Task details:
Omit the pictures and extract only the lines from the line containing "You are a GUI" to the end of the material, each exactly as written.

====== Data shown

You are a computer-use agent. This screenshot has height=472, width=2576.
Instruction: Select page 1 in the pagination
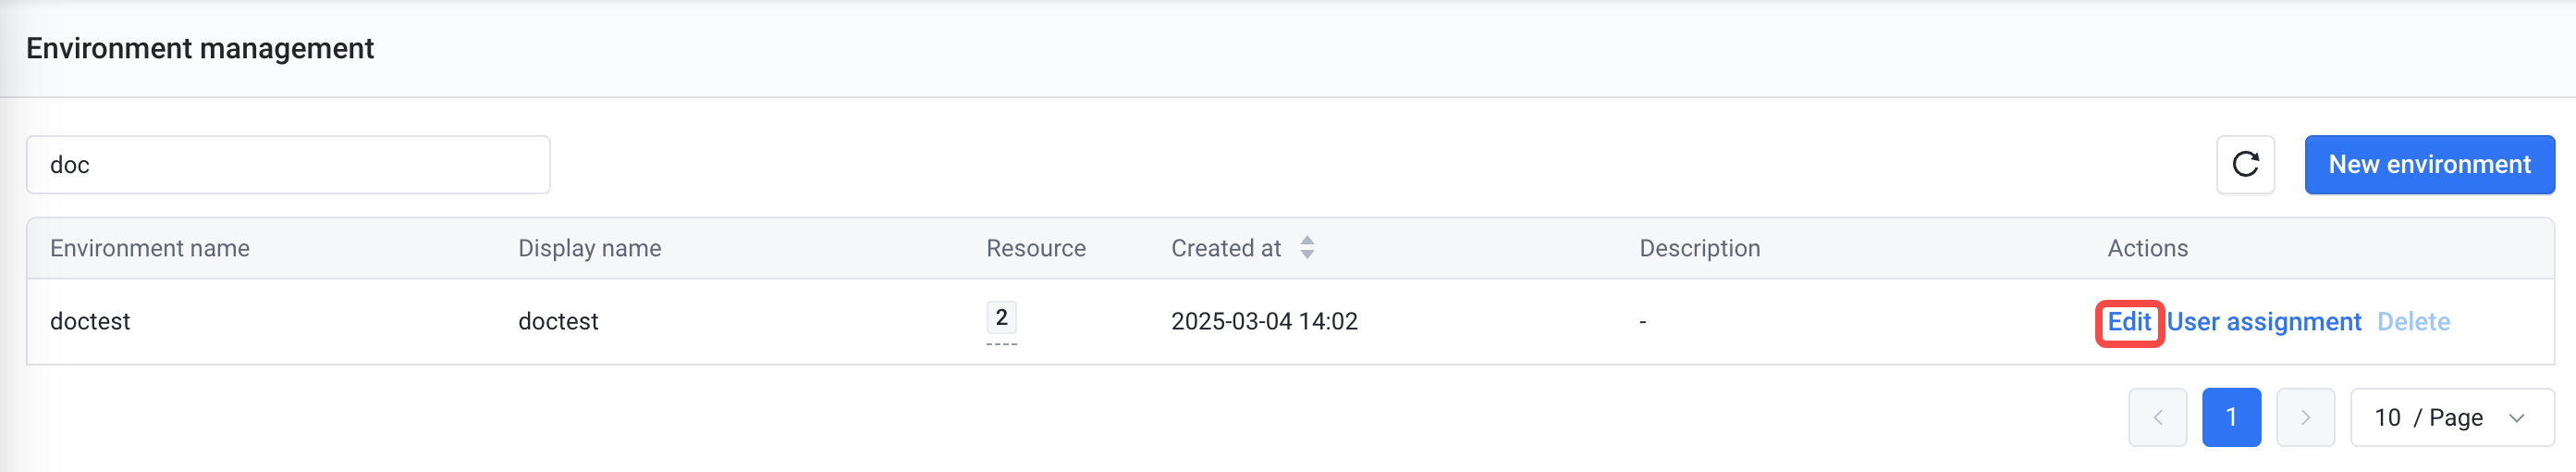[2231, 417]
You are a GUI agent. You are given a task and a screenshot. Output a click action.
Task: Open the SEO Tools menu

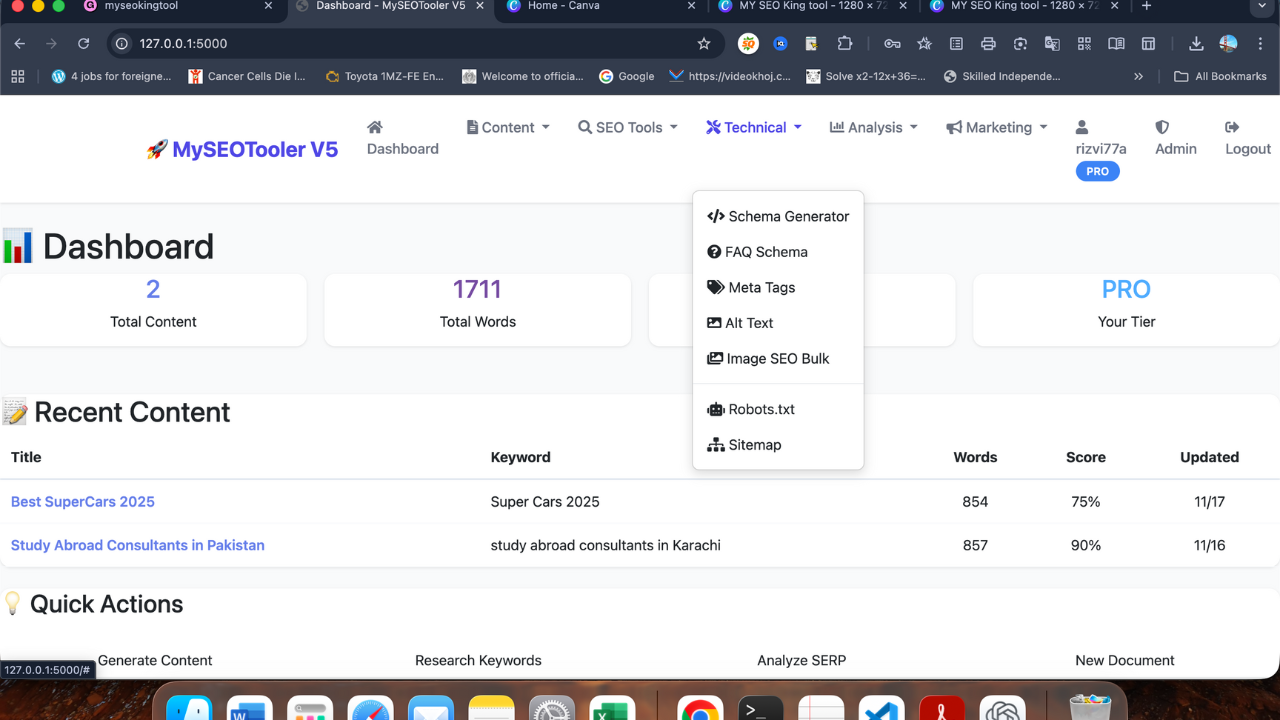point(627,128)
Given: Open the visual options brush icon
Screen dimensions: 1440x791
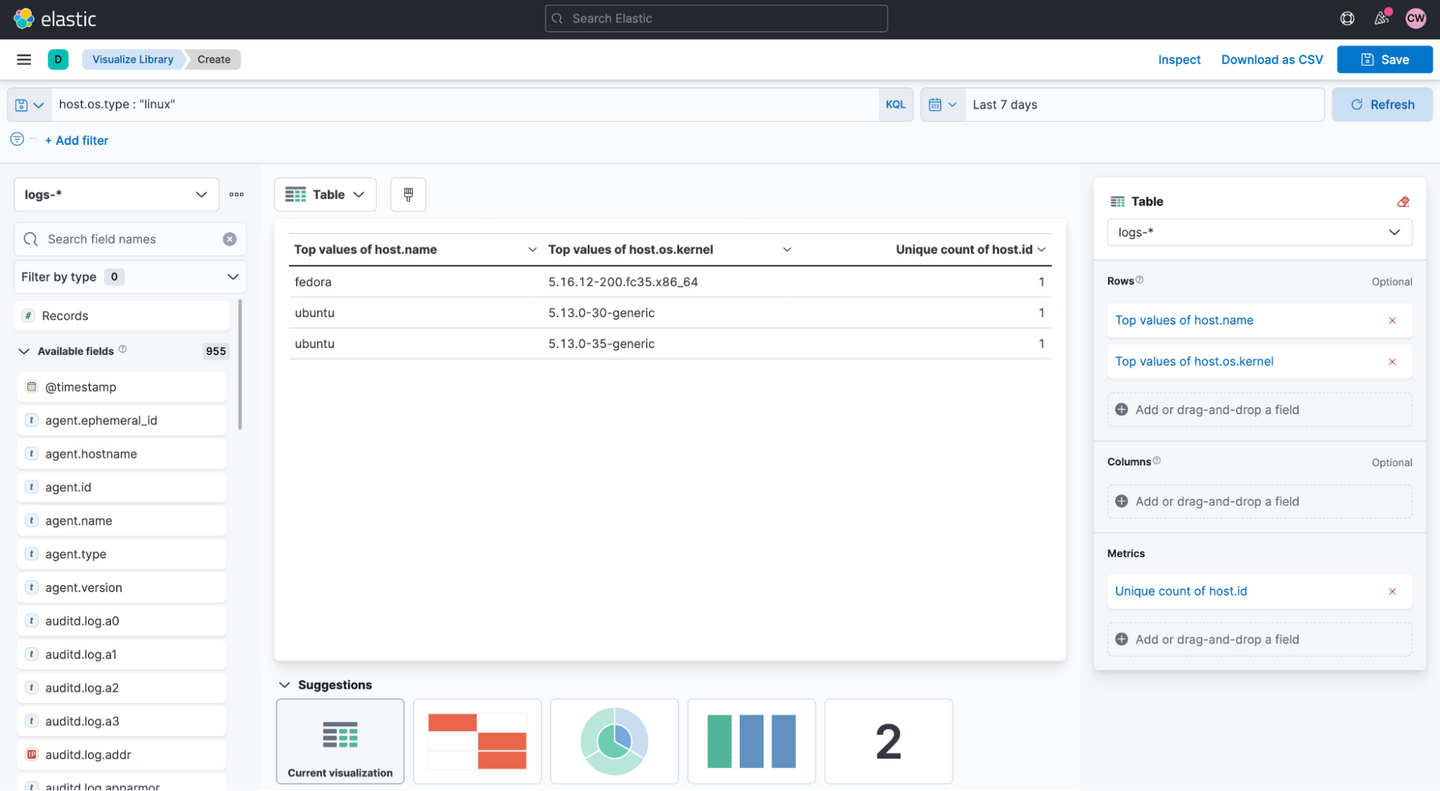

============

Response area:
You are a GUI agent. You are given a task and a screenshot. Output a click action.
Task: Open the SEO Tools menu

point(627,128)
Given: Open the visual options brush icon
Screen dimensions: 1440x791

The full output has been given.